As long as you invoke a constructor, the members will be initialized. (Constructors can initialize a member to override in-class initializers.)

List-initialization using {} is also frequently helpful: you can use it to zero trailing (or all) members of an array or struct without naming/providing them:

class PreliminaryObjectArray
{
  public:
    static const uint32_t COUNT = 20;

  private:
    // All objects with the type which have been allocated. The pointers in
    // this array are weak.
    JSObject* objects[COUNT] = {}; // zeroes

  public:
    PreliminaryObjectArray() = default;

    // ...
};

Finally, C++ offers iterative-mutation functions to fill a container:

#include <algorithm>

// mozilla::Array's default constructor doesn't initialize array
// contents unless the element type is a class with a default
// constructor, and no Array overload exists to zero every
// element.  (You could pass 1024 zeroes, but....)
mozilla::Array<uint32_t, 1024> page; // array contents undefined

std::fill(page.begin(), page.end(), 0); // now contains zeroes
std::fill_n(page.begin(), page.end() - page.begin(), 0); // alternatively

After a long run of fixes to sundry bits of SpiderMonkey code to fix every last one of these issues last week, I’ve returned SpiderMonkey to warning-free with gcc (excluding imported ICU code). The only serious trickiness I ran into was a function of very unusual SpiderMonkey needs that shouldn’t affect code generally.

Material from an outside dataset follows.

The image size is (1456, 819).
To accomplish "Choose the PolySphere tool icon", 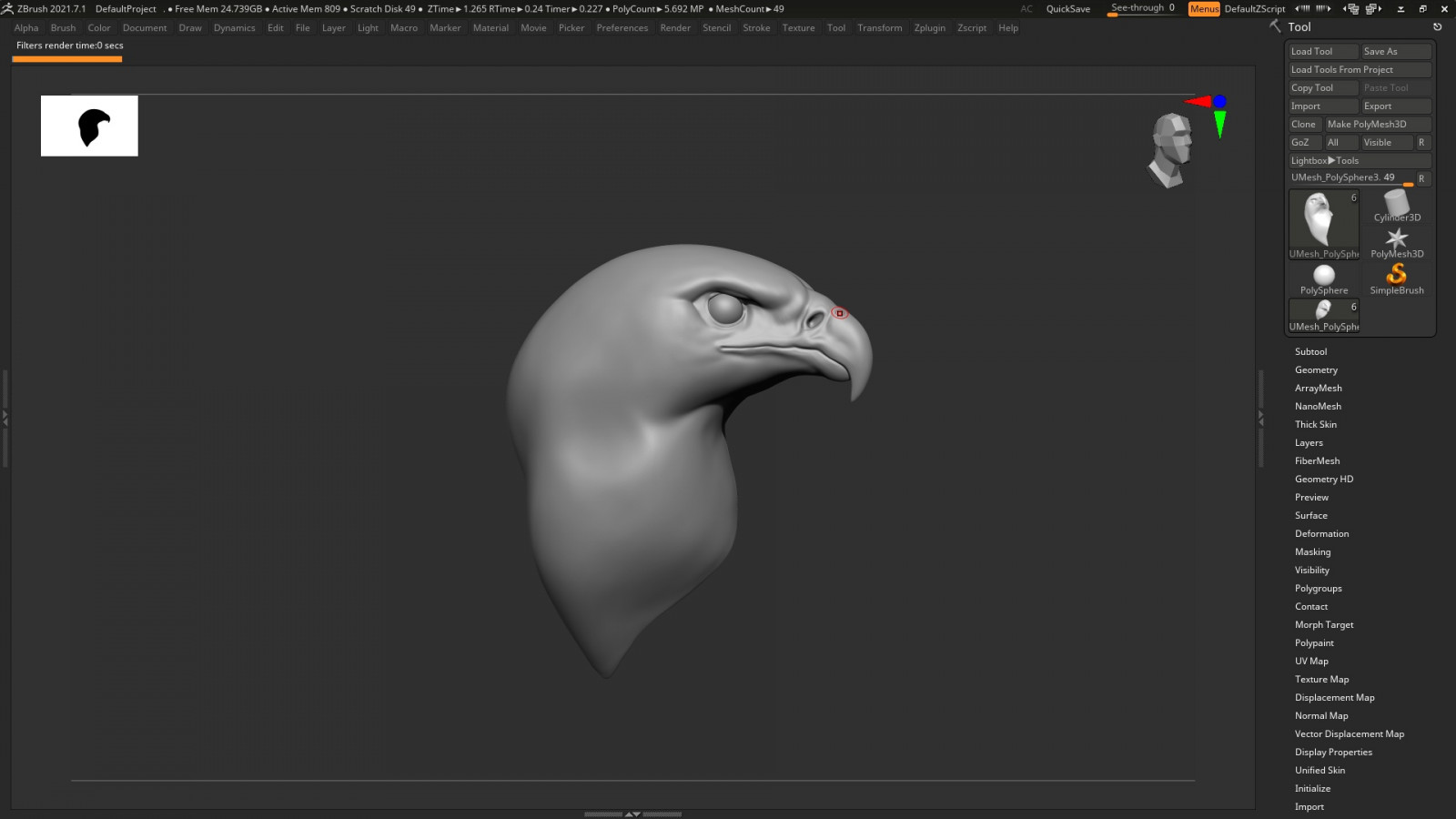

Fixing these issues is generally very doable. As people update to newer and newer gcc to build, the new -Wclass-memaccess warning that told me about these issues will bug more and more people, and I’m confident all these problems triggered by PodZero can be fixed.

mozilla::PodZero and mozilla::PodArrayZero are deprecated

PodZero and its array-zeroing variant PodArrayZero are ill-fitted to modern C++ and modern compilers. C++ now offers clean, type-safe ways to initialize memory to zeroes. You should avoid using PodZero and PodArrayZero in new code, replacing it with the initializer syntaxes mentioned above or with standard C++ algorithms to fill in zeroes.

As PodZero is used in a ton of places right now, it’ll likely stick around for some time. But there’s a good chance I’ll rename it to DeprecatedPodZero to highlight its badness and the desire to remove it. You should replace existing uses of it wherever and whenever you can.